Setup	Forward KL	Reverse KL
3B \(\rightarrow\) 7B	96.2	96.8
3B \(\rightarrow\) 14B	96.4	96.5
7B \(\rightarrow\) 14B	96.8	96.8

Key Findings¶

Reverse KL outperforms forward KL in 12 out of 12 settings (across two datasets in the GPT-2 series).
Remarkable noise robustness: Under 30% noise, the performance of reverse KL drops by only ~2%, whereas forward KL drops by ~8%.
Complementary to confidence regularization: Reverse CE + regularization \(>\) forward CE + regularization.
Stronger weak model \(\rightarrow\) better generalization: Consistent with theoretical predictions (a smaller \(L(F^*, F_w)\) in Lemma 1 leads to a higher upper bound for the strong model).
Reverse KL may fail under extreme noise (50%): Mode-seeking behavior might lock onto the wrong mode.

Highlights & Insights¶

Symmetry insight between knowledge distillation and W2SG: Forward KL is suited for "strong \(\rightarrow\) weak" (KD), while reverse KL is suited for "weak \(\rightarrow\) strong" (W2SG)—information quality determines the optimal direction of the loss. This is a simple yet profound observation.
"No change to pipeline, only to loss": A zero-code-change improvement requiring only the reversal of the KL direction, making it highly attractive for industrial deployment.
Perfect alignment between theoretical guarantees and experiments: The guarantee in Theorem 2 that "the strong model outperforms the weak model by at least the disagreement magnitude" is consistently validated in experiments.

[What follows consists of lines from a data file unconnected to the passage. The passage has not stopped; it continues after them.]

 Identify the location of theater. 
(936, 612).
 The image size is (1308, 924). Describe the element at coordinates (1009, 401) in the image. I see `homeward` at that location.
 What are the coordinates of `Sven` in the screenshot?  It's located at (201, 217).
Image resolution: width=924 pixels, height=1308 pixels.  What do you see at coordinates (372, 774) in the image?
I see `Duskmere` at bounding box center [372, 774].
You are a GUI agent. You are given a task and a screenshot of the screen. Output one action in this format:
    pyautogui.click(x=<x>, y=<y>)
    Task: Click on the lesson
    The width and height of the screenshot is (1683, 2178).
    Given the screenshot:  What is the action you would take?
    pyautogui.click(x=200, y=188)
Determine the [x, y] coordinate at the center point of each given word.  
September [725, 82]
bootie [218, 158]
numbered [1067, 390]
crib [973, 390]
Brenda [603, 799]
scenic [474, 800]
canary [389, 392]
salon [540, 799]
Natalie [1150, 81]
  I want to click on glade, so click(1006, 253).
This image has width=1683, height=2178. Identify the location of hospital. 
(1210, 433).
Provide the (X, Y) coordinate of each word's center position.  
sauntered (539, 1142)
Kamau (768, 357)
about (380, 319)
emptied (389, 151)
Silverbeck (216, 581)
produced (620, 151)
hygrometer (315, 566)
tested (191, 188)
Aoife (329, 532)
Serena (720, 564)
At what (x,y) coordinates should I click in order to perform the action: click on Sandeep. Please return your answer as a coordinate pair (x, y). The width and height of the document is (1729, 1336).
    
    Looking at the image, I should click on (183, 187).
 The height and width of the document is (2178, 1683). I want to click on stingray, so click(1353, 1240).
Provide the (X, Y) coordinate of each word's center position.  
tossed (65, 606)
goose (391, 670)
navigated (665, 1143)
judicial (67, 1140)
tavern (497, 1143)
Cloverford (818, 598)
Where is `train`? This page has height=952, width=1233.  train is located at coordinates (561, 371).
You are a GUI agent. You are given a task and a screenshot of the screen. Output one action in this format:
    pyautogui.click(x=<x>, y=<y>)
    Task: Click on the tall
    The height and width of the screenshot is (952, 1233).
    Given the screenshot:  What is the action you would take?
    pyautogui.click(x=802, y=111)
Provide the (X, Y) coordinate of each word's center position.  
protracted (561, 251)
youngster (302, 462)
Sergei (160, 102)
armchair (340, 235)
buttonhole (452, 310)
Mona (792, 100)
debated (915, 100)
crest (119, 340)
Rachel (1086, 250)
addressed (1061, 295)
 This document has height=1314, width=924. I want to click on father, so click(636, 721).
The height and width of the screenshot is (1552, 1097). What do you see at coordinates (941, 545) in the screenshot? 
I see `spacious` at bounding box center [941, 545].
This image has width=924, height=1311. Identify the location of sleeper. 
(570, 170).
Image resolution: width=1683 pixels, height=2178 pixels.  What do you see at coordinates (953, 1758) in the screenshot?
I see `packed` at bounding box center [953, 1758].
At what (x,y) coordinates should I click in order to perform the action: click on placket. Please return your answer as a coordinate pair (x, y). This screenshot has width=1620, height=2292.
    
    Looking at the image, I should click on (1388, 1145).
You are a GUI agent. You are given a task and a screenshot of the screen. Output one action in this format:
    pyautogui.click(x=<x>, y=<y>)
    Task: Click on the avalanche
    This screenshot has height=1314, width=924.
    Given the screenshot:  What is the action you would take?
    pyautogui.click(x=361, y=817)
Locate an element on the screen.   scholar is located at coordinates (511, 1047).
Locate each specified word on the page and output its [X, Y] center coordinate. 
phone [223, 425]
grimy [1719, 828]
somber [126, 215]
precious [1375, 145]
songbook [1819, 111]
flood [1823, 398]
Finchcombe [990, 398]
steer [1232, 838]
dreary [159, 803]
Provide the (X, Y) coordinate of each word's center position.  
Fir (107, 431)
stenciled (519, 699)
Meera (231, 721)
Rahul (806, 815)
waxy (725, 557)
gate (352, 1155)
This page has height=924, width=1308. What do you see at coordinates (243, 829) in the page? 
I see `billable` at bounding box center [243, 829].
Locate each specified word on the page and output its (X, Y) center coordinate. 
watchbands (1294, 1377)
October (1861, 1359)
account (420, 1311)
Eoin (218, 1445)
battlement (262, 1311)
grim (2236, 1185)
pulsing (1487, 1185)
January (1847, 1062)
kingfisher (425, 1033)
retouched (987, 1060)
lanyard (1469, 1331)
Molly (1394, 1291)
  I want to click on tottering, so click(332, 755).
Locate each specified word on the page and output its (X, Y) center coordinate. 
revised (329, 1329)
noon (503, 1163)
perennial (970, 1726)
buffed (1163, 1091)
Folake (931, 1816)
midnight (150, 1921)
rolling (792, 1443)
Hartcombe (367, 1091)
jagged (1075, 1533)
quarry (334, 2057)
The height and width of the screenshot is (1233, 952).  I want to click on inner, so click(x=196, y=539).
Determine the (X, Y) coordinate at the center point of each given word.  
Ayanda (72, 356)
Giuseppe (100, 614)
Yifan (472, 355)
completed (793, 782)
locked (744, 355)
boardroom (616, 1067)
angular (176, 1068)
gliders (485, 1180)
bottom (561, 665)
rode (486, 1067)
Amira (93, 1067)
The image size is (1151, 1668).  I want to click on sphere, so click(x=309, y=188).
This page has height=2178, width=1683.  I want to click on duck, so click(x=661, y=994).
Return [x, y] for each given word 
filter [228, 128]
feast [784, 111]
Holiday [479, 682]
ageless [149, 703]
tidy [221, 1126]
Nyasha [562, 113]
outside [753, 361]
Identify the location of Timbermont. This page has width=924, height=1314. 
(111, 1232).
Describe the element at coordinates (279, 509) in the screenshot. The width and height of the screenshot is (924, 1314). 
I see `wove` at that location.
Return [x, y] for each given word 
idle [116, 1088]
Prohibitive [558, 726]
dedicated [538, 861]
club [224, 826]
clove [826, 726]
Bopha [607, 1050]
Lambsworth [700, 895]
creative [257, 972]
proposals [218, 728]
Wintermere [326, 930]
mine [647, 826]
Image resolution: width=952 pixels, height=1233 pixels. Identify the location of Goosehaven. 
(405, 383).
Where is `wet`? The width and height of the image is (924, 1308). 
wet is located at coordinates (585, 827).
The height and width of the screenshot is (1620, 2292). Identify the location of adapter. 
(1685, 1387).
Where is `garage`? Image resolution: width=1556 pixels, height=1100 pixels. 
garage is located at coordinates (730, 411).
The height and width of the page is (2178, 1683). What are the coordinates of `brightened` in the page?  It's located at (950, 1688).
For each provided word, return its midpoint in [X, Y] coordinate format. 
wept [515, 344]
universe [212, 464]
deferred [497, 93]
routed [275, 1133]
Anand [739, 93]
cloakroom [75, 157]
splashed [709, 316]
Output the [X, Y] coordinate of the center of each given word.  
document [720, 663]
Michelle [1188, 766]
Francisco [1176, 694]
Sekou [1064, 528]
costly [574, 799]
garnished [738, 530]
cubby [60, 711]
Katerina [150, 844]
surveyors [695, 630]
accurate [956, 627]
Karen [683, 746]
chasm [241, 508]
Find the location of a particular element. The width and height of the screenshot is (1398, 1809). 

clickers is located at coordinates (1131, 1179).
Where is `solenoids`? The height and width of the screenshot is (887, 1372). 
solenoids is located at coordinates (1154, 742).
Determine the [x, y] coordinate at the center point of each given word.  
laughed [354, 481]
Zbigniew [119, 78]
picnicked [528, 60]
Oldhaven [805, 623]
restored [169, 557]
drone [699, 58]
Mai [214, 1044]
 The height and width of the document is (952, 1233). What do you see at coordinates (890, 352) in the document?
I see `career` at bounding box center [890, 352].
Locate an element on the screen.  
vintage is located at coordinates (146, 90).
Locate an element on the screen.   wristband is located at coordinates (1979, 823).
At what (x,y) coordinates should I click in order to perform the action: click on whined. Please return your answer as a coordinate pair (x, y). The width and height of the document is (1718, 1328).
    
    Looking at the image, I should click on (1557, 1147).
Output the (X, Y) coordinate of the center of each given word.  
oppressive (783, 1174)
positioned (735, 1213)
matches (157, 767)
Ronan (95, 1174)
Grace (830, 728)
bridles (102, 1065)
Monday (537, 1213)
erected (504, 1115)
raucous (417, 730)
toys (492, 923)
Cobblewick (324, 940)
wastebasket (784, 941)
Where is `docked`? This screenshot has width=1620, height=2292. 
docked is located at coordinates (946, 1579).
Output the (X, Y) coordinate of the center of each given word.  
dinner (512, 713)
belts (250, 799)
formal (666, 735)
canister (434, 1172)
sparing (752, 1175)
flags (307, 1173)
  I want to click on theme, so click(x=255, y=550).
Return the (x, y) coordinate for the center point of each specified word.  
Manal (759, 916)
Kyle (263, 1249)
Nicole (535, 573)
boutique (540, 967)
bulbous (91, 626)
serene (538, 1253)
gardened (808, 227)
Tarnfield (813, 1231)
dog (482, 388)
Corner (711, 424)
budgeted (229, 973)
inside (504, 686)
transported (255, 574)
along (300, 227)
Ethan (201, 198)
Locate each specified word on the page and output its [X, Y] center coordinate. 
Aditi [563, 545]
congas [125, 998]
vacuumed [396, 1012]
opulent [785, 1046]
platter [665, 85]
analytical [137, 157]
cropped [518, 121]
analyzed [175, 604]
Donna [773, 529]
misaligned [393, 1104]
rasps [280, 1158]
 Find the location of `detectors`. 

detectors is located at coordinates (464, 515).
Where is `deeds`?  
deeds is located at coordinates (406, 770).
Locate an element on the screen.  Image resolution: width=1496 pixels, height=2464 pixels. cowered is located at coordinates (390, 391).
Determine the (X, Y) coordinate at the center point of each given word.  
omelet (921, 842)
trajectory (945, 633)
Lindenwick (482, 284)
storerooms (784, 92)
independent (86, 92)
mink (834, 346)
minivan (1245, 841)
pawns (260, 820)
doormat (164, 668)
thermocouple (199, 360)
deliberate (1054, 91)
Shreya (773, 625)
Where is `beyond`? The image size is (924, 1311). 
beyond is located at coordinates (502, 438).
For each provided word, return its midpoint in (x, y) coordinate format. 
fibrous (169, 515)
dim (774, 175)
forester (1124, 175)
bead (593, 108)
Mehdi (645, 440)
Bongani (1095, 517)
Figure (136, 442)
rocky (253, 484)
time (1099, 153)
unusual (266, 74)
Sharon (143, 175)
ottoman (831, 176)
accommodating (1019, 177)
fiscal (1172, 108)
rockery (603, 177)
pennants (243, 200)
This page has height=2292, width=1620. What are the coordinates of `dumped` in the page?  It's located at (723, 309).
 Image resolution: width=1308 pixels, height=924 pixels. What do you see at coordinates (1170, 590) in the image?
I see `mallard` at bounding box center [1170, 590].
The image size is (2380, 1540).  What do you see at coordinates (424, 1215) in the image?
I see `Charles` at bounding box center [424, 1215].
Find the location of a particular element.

Limitations & Future Work¶

Limited to binary reward modeling: Both CAI-Harmless and HH-RLHF are binary classification tasks; multi-class classification or generation tasks remain unvalidated.
Limited model scale: Restrictive to models up to Qwen2.5-14B; performance on ultra-large models (70B+) remains unknown.
Strong assumptions in Theorem 2: Requires "sufficient pre-training" + "fine-tuning only the final linear layer"; the theoretical guarantee under full fine-tuning remains unclear.
Failure under extreme noise: At 50% noise, reverse KL can perform worse than forward KL.

vs. Burns et al. (2023): Pioneered the W2SG framework but relied solely on forward CE. This work supplements the analysis with the reverse loss.
vs. DPO (Rafailov et al., 2024): DPO also employs reverse KL regularization; this work provides theoretical support for its application in W2SG contexts.
vs. Yao et al. (2025): They established a generalization bound for the forward loss, whereas this work extends it to the reverse loss and proves a tighter lower bound.

Rating¶

Novelty: ⭐⭐⭐⭐ Simple yet powerful observation (reversing the KL direction), but the technical novelty is relatively limited.
Experimental Thoroughness: ⭐⭐⭐⭐ Three model series (GPT-2, Pythia, Qwen2.5) + noise ablation + regularization ablation.
Writing Quality: ⭐⭐⭐⭐⭐ Clear motivation (comparison between KD and W2SG), with tight integration of theory and experiments.
Value: ⭐⭐⭐⭐ Directional guidance for superalignment practice, though scenarios are limited to classification tasks.